The next morning, I got lucky: it only took me about ten or fifteen minutes to find the paperwork for the airplane, including the insurance. The airplane's paperwork was important, because besides notifying the insurance company, the FAA also wanted to have a look at the maintenance records. To be honest, if it hadn't happened then, I don't know how long it would have taken, because I'd checked all the obvious places. Who keeps insurance paperwork on their living room coffee table? Henry, that's who! 
In any case, by the time Evan showed up I had already phoned the insurance people to fill them in on the situation. They said that they would take care of collecting the airplane. Evan and I then searched for prescription medicines, because Thelma had told us that she knew Henry was taking some, and needed to know what they were for when she spoke with the hospital. We thought we had found everything until we called her to report, and she said that there should have been one more. That one took us another couple of hours to find.

The final item of business, at least in the short term, was to secure help taking care of the mail and the cats.
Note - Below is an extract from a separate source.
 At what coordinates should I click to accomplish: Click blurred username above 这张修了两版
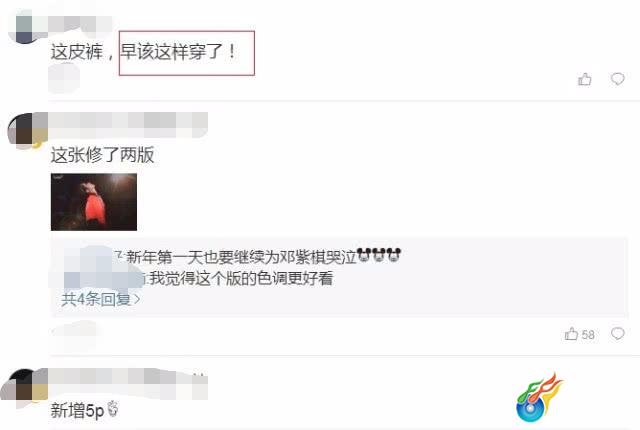[x=128, y=124]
Henry and Thelma live on opposite sides of town, and she doesn't like to drive at night. Evan lives closer, but not much. I live in a completely different state. So we needed an accomplice, ideally one of Henry's neighbors, who we could enlist for daily assistance. Evan and I compared notes on the neighbors that we knew about. We don't know that many, and it didn't help that a good number of them were not on good terms with Henry for one reason or another. We were finally able to track down Vincent, who was fond of cats and was willing to take care of Henry's and look after his place. I wonder, nearly three months later now, how willing he still is -- I don't dare ask him!
The events I relate to you here played out over a couple of days. I spent an evening putting it down for you, and it took you perhaps five minutes to read it. But again I ask you to consider the questions I raised earlier. Evan and I have compared notes, and we got really lucky -- there are so many ways that this situation could have been much, much worse. Not being able to find needed information in a timely manner is near the top of that list. So I encourage you to take some time to assemble a list, or perhaps a file, of things that someone may need to know if you're suddenly unable to tell them. Then put it in a place somewhere that they can easily find it. Finally, let people know that it exists and where it is. Ideally this would be people unlikely to suffer whatever might befall you, but whom you trust to take care of things while you're unable. It's not happy to think about, but you'll feel happier once it's done.

*  The story I relate here is true; only the names have been changed to protect the innocent. 

**  Each of the locations in this tale are about an hour's drive apart in ideal conditions.